Mexican conductor and concert pianist (1942–2025)

Enrique Bátiz Campbell (4 May 1942 – 30 March 2025) was a Mexican conductor and concert pianist. Trained as a pianist in Dallas, New York City and Warsaw, he focused on conducting from 1969. He co-founded the Orquesta Sinfónica del Estado de México in 1971 and conducted it until 2018, with a short interruption from 1983 to 1989 when he headed the Mexico City Philharmonic Orchestra. He made many recordings, of symphonies by Beethoven and Tchaikovsky as well as the complete orchestral works by Joaquín Rodrigo and music by Mexican composers.

==Life and career==
Enrique Bátiz Campbell was born in Mexico City on 4 May 1942. He began piano lessons at age 8 with Francisco Agea, and continued 10 years later with György Sándor. He began to study at the Southern Methodist University in Dallas and moved to the Juilliard School in New York City in 1965, where he became a student of Adele Marcus and also studied conducting. In 1964, he made several national tours as a pianist, and in 1965 was a semifinalist in the Marguerite Long International Piano Competition in Paris. A 1967 concert tour featured performances with the Łodz and Szczecin Philharmonics. From 1967 to 1970, he continued his piano studies in Poland at the Warsaw Conservatory with Zbigniew Drzewiecki, where he also studied conducting with Stanisław Wisłocki; he graduated there as a pianist.

Bátiz returned to Mexico in 1969, making his debut as a conductor in the Palacio de Bellas Artes with the Xalapa Symphony Orchestra. In 1970, he was a finalist in the Ferruccio Busoni International Piano Competition in Italy.

In April 1971, he was co-founder, director and conductor of the State of Mexico Symphony Orchestra (OSEM). He toured the United States with the orchestra in 1975, 1979, 1980, 1981 and 1984.

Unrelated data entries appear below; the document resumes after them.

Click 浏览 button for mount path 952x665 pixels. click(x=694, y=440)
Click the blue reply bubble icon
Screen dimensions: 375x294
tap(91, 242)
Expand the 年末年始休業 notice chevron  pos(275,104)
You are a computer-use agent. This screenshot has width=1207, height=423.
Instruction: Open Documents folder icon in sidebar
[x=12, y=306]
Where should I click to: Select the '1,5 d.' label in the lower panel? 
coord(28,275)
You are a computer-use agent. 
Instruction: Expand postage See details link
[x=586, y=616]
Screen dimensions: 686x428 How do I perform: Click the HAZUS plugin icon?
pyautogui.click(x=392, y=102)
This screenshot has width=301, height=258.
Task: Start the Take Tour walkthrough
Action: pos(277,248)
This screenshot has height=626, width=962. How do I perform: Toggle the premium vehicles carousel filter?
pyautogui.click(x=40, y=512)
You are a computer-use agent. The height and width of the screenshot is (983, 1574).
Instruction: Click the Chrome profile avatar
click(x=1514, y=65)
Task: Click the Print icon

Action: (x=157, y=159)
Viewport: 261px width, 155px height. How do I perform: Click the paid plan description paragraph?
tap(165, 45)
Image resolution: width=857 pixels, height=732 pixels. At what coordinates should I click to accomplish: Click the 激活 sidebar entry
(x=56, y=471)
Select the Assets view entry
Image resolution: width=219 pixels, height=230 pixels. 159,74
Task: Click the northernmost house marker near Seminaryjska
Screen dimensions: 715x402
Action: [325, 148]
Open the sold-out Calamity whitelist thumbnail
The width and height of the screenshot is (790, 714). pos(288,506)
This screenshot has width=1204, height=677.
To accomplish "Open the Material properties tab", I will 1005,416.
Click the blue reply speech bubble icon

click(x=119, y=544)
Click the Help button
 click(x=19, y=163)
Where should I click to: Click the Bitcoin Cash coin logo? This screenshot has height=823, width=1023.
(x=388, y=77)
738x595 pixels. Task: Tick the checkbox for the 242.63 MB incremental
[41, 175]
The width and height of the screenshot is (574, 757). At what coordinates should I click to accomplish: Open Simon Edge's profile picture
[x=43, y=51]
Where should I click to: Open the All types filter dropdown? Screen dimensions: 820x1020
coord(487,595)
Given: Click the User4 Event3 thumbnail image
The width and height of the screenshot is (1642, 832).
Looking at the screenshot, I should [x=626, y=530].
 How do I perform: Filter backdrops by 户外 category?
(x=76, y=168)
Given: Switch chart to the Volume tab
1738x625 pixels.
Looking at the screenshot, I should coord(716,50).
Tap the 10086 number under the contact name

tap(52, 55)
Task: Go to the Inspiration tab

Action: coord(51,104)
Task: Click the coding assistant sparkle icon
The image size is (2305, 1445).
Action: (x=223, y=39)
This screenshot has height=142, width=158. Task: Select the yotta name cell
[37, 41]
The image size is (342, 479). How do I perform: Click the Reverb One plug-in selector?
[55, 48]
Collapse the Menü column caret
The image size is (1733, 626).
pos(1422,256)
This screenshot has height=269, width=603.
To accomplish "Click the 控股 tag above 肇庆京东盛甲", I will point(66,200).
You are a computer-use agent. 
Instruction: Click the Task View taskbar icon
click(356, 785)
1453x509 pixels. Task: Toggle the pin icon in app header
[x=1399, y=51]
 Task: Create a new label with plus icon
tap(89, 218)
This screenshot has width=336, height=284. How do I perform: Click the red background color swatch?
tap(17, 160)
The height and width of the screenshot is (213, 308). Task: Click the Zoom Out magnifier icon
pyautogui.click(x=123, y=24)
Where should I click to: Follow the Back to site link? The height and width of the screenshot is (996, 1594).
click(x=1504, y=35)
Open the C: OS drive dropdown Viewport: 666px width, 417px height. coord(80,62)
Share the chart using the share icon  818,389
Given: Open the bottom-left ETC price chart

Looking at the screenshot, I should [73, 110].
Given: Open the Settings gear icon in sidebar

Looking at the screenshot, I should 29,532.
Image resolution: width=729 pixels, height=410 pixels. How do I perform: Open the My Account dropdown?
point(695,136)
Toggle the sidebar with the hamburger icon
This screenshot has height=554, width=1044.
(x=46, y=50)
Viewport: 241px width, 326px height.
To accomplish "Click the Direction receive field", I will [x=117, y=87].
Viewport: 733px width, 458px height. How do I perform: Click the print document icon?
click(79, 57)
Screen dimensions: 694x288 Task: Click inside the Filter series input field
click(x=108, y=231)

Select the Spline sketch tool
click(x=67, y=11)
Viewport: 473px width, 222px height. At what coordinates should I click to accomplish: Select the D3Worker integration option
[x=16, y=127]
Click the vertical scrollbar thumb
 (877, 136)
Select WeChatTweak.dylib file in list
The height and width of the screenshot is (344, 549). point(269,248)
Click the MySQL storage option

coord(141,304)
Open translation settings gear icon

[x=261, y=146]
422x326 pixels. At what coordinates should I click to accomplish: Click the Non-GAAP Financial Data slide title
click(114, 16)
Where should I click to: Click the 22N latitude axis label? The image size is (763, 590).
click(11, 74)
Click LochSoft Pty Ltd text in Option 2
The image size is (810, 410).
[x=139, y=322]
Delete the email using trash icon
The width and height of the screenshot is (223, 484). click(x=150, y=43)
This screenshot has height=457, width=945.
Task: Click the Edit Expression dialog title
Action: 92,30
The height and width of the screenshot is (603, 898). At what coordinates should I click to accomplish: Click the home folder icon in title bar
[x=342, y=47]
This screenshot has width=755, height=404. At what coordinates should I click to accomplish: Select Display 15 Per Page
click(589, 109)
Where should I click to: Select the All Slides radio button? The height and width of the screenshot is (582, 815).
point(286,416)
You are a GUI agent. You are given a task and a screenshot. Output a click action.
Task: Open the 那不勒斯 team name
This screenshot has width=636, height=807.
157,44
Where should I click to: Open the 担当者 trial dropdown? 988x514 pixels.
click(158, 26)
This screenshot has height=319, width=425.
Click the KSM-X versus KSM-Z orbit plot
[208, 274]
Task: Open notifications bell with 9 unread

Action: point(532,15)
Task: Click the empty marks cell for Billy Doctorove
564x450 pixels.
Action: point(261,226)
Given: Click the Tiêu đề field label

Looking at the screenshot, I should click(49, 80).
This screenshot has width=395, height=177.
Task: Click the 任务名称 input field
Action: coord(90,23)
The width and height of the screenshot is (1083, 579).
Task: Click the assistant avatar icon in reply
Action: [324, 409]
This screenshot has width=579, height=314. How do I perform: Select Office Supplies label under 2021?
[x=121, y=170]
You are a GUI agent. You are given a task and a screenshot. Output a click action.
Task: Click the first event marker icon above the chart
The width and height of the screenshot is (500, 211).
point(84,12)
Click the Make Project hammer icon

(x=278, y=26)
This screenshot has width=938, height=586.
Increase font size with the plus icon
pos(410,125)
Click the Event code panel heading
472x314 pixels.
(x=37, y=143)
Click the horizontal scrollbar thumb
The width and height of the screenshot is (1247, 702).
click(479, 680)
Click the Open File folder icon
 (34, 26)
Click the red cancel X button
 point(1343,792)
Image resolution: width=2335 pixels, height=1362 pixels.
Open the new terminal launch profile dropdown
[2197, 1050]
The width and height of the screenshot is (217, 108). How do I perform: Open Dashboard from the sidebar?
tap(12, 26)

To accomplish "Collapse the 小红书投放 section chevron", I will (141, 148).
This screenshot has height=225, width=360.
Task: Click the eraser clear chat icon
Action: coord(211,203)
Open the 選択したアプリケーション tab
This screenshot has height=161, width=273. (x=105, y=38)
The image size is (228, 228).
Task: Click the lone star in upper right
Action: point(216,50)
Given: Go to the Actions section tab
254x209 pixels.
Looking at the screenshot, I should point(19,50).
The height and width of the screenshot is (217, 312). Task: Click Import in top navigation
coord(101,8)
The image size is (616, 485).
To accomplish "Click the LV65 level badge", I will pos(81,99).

From 1983, he was music director of the Mexico City Philharmonic Orchestra until 1989. Outside of Mexico, Bátiz was named guest conductor of the Royal Philharmonic Orchestra in 1984, and conducted them in recordings. He was both guest conductor and musical advisor of the symphony orchestra of Guanajuato.

In 1990, he resumed his directorship of the OSEM. They toured in the United States in 2008 and in Europe and China several times. In 2018; Bátiz stood down as music director, nominally for health reasons related to Parkinson's disease.

He served as Artistic Director for the Orquesta Sinfónica de la Universidad Autonoma del Estado de Hidalgo from November 2022 until his death.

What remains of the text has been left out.